_Requirement_
Copy the entries from the start through the line with "click(x=605, y=529)", changing "calendar" to "date picker" and leaving everything else as it is.

Entries from a dataset:
------------------------------

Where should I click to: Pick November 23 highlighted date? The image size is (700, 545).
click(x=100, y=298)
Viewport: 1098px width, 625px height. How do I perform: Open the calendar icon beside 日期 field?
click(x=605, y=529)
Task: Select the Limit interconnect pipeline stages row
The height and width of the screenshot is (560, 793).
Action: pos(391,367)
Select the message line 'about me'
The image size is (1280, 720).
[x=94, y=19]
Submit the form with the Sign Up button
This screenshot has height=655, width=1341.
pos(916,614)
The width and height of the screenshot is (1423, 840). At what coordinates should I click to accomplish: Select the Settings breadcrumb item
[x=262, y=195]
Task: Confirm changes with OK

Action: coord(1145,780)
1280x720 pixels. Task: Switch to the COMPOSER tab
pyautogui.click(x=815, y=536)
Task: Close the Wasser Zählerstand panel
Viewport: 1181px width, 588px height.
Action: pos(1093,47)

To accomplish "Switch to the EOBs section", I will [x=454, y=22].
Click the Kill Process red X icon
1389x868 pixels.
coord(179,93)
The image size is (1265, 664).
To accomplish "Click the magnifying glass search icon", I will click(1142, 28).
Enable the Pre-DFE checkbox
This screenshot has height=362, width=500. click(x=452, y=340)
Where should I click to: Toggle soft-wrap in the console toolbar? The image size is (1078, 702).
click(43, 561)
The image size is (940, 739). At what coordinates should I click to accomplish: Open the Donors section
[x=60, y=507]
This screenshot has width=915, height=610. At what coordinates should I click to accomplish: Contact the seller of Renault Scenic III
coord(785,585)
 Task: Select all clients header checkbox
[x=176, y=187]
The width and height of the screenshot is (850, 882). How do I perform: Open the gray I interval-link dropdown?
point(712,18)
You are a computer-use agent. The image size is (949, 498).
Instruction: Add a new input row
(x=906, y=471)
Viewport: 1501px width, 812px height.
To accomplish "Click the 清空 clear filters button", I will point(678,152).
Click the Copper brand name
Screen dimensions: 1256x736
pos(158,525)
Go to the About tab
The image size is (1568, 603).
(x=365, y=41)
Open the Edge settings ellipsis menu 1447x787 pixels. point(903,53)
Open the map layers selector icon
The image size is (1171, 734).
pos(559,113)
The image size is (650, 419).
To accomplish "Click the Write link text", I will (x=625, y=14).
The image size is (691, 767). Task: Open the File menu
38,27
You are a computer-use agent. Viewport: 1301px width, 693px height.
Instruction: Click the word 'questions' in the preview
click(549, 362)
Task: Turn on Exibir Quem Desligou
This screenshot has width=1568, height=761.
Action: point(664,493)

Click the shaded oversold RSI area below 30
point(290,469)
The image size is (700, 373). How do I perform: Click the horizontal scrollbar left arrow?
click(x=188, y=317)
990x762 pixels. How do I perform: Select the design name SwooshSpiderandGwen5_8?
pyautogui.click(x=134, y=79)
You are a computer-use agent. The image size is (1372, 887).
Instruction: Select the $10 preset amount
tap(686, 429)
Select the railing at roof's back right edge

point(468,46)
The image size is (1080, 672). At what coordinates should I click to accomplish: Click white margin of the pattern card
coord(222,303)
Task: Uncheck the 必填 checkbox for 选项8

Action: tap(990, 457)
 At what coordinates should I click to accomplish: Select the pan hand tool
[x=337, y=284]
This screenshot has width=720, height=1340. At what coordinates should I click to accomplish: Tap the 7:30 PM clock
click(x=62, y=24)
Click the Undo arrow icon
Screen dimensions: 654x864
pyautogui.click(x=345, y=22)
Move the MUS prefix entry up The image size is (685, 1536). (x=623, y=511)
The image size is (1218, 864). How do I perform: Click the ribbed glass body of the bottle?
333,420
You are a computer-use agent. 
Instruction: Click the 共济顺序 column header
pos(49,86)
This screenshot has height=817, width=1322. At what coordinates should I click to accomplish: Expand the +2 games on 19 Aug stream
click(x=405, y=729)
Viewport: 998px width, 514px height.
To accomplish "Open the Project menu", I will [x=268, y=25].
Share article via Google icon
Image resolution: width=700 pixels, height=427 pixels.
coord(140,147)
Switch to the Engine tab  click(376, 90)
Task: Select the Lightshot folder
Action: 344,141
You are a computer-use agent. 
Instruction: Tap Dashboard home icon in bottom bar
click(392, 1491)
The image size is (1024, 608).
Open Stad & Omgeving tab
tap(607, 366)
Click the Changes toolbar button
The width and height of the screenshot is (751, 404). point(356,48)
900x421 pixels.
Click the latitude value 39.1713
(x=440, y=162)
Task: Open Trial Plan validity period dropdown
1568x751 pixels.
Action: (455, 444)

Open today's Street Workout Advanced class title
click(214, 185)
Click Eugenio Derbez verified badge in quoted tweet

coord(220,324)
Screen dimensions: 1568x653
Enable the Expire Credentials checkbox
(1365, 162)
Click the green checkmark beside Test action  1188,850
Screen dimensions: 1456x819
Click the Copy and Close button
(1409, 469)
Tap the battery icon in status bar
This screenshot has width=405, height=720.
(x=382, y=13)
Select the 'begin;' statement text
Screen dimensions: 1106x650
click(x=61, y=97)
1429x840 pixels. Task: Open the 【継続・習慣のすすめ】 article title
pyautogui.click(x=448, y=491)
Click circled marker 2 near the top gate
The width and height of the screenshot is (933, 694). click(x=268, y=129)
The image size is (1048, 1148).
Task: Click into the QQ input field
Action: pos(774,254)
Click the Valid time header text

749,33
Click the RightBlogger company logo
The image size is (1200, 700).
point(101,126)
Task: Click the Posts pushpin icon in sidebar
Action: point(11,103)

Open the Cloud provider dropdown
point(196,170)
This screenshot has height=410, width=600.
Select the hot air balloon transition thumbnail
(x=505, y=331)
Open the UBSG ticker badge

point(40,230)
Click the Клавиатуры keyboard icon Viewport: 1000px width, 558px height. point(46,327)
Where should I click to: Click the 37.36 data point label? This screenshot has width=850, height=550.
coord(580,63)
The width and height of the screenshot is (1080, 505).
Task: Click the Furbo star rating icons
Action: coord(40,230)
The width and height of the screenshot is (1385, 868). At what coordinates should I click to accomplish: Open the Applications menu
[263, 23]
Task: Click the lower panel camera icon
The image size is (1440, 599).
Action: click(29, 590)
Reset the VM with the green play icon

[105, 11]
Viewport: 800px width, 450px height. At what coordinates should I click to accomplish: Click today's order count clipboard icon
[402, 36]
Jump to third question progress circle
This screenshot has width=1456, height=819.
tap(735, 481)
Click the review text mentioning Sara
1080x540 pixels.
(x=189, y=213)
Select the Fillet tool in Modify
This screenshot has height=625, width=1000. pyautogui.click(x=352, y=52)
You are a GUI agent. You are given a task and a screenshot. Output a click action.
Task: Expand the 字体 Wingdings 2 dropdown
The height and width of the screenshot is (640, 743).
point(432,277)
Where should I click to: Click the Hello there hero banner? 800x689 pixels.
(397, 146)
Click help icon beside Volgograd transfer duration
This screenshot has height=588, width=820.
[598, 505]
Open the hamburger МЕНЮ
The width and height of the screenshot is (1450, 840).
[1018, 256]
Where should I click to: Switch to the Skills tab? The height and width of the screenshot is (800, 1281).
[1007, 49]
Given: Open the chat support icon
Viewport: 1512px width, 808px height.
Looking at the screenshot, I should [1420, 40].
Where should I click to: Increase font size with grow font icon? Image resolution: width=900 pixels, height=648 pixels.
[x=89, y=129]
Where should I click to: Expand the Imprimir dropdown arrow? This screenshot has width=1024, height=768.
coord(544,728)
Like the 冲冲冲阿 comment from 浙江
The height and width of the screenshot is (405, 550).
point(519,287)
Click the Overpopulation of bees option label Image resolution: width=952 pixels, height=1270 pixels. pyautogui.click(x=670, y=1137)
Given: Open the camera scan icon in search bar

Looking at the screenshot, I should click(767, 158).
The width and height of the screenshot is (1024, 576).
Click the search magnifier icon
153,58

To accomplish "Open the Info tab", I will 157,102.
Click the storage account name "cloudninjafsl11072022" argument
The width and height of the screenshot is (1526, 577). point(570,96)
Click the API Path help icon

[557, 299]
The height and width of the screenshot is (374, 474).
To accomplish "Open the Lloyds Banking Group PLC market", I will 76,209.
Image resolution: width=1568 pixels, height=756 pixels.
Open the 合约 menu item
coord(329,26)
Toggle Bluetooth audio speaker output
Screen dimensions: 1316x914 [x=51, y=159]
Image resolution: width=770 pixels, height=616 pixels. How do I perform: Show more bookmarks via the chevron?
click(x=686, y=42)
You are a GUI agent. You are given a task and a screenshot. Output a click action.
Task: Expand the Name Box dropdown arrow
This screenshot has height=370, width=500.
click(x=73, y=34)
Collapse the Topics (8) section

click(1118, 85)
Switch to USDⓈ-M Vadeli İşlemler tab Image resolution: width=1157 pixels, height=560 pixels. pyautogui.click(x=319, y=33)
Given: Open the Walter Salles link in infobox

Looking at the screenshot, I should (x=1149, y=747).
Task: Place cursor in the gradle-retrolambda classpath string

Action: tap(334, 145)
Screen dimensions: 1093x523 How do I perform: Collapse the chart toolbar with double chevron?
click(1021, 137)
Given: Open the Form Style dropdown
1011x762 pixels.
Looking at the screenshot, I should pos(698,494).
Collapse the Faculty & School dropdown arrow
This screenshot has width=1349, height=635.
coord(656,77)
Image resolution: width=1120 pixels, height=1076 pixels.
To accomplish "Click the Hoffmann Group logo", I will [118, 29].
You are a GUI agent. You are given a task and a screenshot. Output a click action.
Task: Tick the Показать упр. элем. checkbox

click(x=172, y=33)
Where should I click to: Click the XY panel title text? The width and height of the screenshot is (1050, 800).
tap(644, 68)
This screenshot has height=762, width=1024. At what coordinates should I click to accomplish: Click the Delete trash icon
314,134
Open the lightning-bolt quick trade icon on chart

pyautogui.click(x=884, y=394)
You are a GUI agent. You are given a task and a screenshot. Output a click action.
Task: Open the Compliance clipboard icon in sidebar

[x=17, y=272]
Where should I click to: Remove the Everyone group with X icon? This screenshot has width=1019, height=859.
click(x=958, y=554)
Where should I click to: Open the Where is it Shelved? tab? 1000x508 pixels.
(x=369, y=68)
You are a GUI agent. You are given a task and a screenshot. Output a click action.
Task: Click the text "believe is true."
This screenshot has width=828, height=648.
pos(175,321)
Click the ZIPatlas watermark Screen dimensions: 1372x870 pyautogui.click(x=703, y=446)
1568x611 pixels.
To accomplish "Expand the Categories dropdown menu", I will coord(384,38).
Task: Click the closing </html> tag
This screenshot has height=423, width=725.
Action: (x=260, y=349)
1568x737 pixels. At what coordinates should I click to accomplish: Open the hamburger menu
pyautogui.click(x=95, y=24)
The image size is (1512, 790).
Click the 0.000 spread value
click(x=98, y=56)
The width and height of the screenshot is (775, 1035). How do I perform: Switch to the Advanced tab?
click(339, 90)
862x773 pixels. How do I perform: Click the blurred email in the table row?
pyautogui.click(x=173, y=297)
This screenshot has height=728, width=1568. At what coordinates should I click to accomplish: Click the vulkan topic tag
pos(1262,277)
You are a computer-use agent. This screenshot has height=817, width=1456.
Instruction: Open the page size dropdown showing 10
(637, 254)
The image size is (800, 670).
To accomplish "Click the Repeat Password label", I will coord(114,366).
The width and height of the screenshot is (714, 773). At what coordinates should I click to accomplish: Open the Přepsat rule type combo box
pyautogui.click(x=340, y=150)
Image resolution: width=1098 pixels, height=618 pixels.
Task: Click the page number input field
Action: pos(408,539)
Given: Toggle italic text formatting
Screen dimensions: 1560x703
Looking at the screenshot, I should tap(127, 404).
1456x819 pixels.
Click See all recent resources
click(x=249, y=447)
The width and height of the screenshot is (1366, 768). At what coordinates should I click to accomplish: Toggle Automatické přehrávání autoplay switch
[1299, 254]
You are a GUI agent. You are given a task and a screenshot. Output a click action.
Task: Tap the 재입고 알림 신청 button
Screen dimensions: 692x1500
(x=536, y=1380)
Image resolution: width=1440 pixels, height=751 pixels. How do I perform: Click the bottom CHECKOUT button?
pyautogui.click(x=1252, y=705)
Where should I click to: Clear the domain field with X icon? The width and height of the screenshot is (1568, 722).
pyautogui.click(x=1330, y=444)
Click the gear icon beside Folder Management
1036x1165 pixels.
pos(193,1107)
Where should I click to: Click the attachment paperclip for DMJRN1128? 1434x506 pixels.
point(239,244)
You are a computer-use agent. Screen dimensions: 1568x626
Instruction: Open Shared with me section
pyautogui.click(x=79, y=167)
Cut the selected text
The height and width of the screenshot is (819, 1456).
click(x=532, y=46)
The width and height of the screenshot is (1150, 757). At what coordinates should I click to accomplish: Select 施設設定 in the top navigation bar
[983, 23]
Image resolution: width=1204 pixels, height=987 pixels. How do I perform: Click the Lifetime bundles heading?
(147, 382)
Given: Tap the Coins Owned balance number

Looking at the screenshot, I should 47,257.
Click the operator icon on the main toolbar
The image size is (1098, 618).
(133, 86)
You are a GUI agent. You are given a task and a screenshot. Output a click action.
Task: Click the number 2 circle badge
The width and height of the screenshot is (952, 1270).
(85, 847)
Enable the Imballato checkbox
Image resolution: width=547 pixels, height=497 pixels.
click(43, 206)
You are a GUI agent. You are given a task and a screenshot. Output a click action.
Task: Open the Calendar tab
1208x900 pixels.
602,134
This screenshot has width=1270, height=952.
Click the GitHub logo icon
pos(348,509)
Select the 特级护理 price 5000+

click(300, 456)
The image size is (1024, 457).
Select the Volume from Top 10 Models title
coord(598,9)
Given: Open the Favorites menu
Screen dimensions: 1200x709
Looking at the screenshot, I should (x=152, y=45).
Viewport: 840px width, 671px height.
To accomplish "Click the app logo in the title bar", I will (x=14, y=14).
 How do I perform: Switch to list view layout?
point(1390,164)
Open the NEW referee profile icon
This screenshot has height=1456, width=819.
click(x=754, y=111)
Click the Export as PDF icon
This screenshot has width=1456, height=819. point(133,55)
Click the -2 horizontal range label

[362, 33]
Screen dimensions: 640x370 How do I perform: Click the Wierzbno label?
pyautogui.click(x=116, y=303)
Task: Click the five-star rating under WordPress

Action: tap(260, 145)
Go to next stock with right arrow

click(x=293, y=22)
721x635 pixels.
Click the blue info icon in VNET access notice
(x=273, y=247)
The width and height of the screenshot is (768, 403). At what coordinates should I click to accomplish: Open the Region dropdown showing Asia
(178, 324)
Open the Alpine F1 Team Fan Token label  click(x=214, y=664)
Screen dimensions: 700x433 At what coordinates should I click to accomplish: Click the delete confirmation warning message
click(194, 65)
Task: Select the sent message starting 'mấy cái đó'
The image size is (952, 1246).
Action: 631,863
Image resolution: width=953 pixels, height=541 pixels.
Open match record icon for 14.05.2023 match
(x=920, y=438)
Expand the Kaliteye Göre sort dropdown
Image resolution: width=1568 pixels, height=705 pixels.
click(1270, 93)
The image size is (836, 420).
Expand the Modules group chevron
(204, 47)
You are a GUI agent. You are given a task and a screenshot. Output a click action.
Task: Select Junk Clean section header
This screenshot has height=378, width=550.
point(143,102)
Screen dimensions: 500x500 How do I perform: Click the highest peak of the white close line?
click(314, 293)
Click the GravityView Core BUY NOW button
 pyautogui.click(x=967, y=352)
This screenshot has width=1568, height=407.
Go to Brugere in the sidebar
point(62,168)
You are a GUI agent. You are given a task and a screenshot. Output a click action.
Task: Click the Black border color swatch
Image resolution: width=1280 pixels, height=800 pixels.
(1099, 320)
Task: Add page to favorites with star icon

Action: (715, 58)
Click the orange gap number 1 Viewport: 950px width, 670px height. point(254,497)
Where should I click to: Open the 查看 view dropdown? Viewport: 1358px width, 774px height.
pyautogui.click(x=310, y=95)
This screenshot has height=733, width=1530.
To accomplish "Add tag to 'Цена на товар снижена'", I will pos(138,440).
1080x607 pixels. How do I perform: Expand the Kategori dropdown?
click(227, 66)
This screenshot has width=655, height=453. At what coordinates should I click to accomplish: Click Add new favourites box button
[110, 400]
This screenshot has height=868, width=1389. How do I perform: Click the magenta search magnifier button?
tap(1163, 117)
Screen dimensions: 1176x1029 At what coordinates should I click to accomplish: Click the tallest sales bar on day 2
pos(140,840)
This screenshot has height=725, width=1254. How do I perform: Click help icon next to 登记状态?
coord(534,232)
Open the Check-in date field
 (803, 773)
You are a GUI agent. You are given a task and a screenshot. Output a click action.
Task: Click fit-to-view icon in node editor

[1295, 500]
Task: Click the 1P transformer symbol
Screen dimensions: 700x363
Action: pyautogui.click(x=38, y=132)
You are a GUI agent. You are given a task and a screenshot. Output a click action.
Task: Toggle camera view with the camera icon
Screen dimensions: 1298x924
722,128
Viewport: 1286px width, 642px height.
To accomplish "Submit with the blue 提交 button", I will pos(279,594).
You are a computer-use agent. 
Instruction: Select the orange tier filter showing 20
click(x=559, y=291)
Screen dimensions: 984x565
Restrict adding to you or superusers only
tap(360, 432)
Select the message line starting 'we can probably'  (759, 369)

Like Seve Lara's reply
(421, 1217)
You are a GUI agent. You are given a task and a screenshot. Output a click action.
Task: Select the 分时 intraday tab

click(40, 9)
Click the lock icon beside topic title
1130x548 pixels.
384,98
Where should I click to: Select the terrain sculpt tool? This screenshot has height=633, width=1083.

------------------------------

_Written solution_
Where should I click to: Pick November 23 highlighted date? The image size is (700, 545).
click(x=100, y=298)
Viewport: 1098px width, 625px height. How do I perform: Open the date picker icon beside 日期 field?
click(x=605, y=529)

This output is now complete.